3-2-3. ExcelでXMLファイルをエクスポートする
XMLスキーマファイルを作成したら、ホストデータのExcelファイルとXMLスキーマファイルからXMLデータを作成します。
最初に、作成したスキーマファイルをExcelで読み込みます。
スキーマファイルを読み込むと下記画像のように定義した構造が表示されます。
この状態から赤いアスタリスク(*)がついた各要素を、シートで定義した各要素に合わせてドラッグアンドドロップしていきます。
ドラッグアンドドロップで紐づけると、シートで定義した各要素は下記画像のように「表(テーブル)」に変わります。この状態になっていれば紐づけは完了です。
この状態でファイル形式を「XMLデータ(*.xml)」として別名保存するとXMLデータが出力されます。
3-2-4. 仕上げ
ここで出力したXMLファイルをそのまま取り込みと行きたいところですが、最後に少し手を加える必要があります。
出力されたXMLファイルに「<version>タグ」を追加します。
今回はバージョン4.0を使っているので、「<version>4.0</version>」を追加します。
追加する位置は出力されたXMLの「<zabbix_export>」タグ直下です。

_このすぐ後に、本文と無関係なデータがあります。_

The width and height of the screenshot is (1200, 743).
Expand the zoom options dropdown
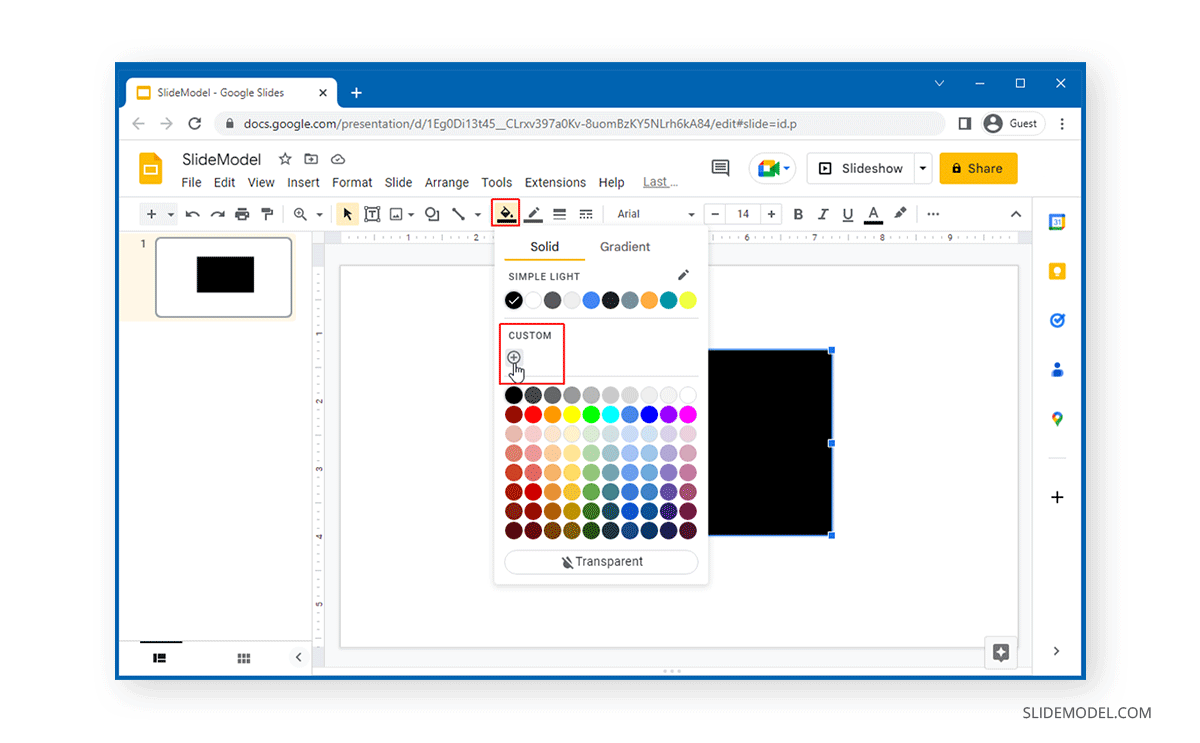318,213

以下のような構造になると思います。
<zabbix_export>
<version>4.0</version>
<hosts>
<host>
<host>test1</host>
<name>ab</name>
<description/>
<proxy/>
<status>1</status>
<ipmi_authtype>-1</ipmi_authtype>
<ipmi_privilege>2</ipmi_privilege>
<ipmi_username/>
<ipmi_password/>
<tls_connect>1</tls_connect>
<tls_accept>1</tls_accept>
<tls_issuer/>
<tls_subject/>
<tls_psk_identity/>
<tls_psk/>
<templates>
<template>
<name>Test Template</name>
</template>
</templates>
<groups>
<group>
<name>Test Group</name>
</group>
</groups>
<interfaces>
<interface>
<default>1</default>
<type>1</type>
<useip>1</useip>
<ip>10.10.10.1</ip>
<dns/>
<port>10050</port>
<bulk>1</bulk>
<interface_ref/>
</interface>
</interfaces>
<applications/>
<macros/>
</host>
</hosts>
</zabbix_export>
ここまで修正したらZabbixのGUIからこのXMLをインポートしてホストを追加することができます。
以上がXMLからホストを追加する手順になります。
4. 最後に
いかがだったでしょうか。
今回はXMLファイルを使ってホストを追加する方法について記載しました。
一度スキーマファイルを定義してしまえば、Excelを使ってホスト情報を定義しておくだけで
大量のホストでも比較的簡単にインポートできるのがイメージできたのではないかと思います。
今回はバージョン4.0でのやり方を紹介しましたが、多少定義する要素の増減があるだけでバージョン違いでも同様の対応ができるかと思います。
大規模なシステムのZabbixを運用されている方は、ぜひホストの追加時に今回紹介した方法を使ってみてはいかがでしょうか。